» Data records:
········

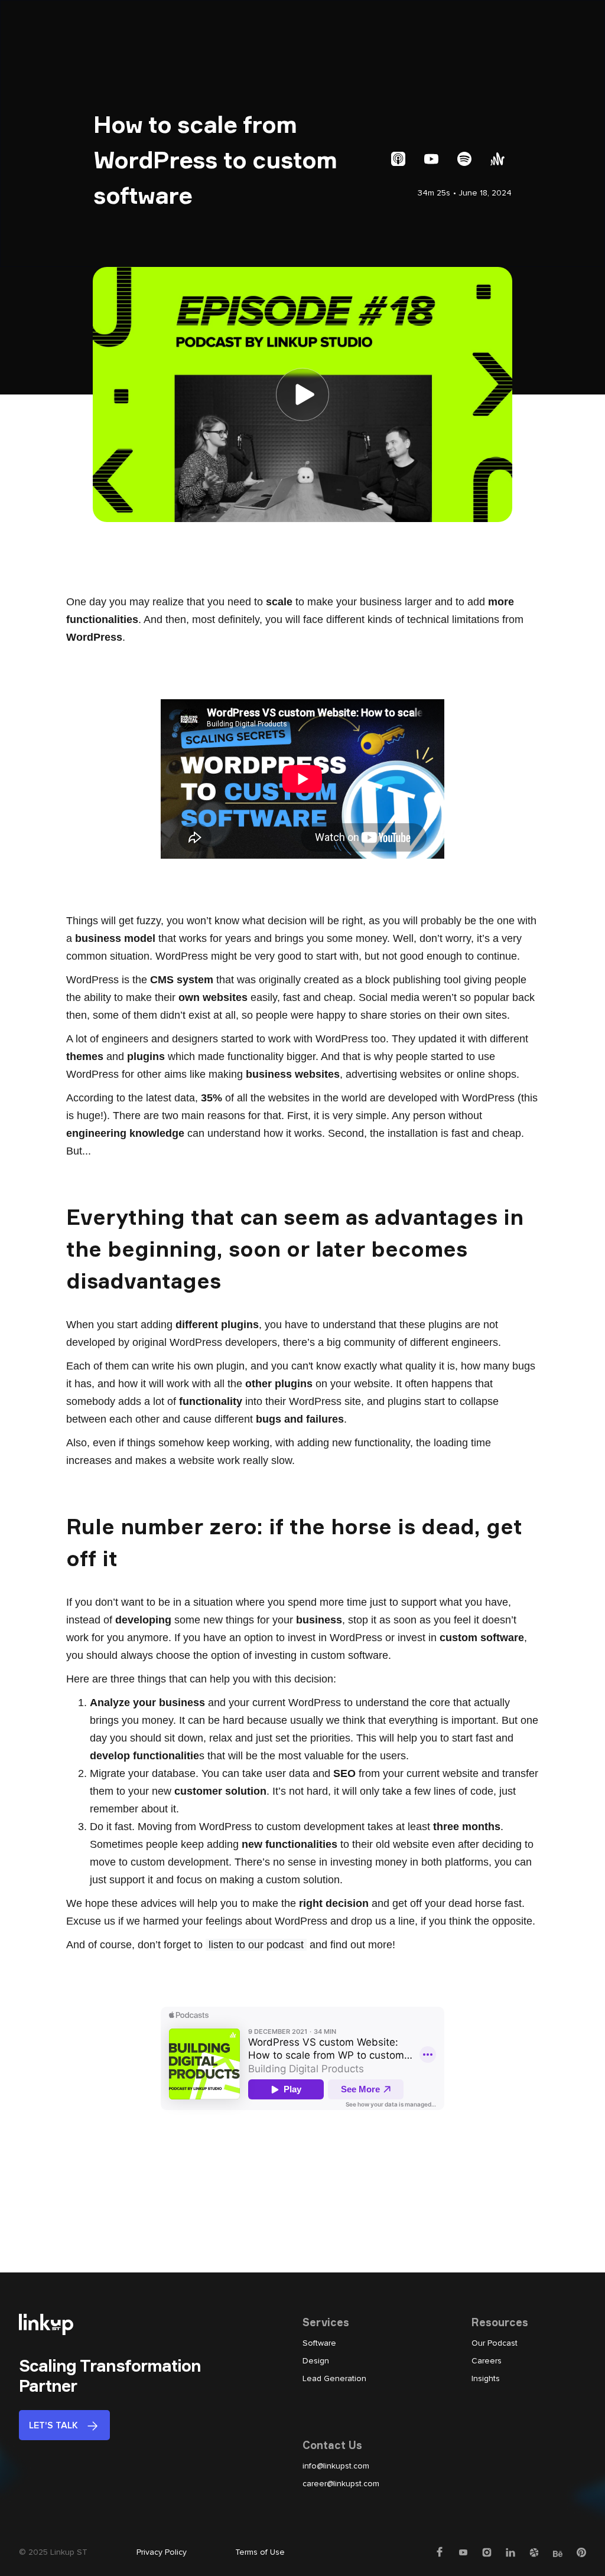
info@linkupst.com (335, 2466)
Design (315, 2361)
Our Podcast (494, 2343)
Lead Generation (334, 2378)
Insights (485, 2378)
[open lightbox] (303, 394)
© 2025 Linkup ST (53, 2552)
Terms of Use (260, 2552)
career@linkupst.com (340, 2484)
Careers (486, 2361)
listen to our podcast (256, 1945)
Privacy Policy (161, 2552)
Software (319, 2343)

········

» Exercise: Having found the line with "Insights (485, 2378)", please set it down along with every line after it through the end of the material above, exactly and with nothing added.

» Final answer:
Insights (485, 2378)
[open lightbox] (303, 394)
© 2025 Linkup ST (53, 2552)
Terms of Use (260, 2552)
career@linkupst.com (340, 2484)
Careers (486, 2361)
listen to our podcast (256, 1945)
Privacy Policy (161, 2552)
Software (319, 2343)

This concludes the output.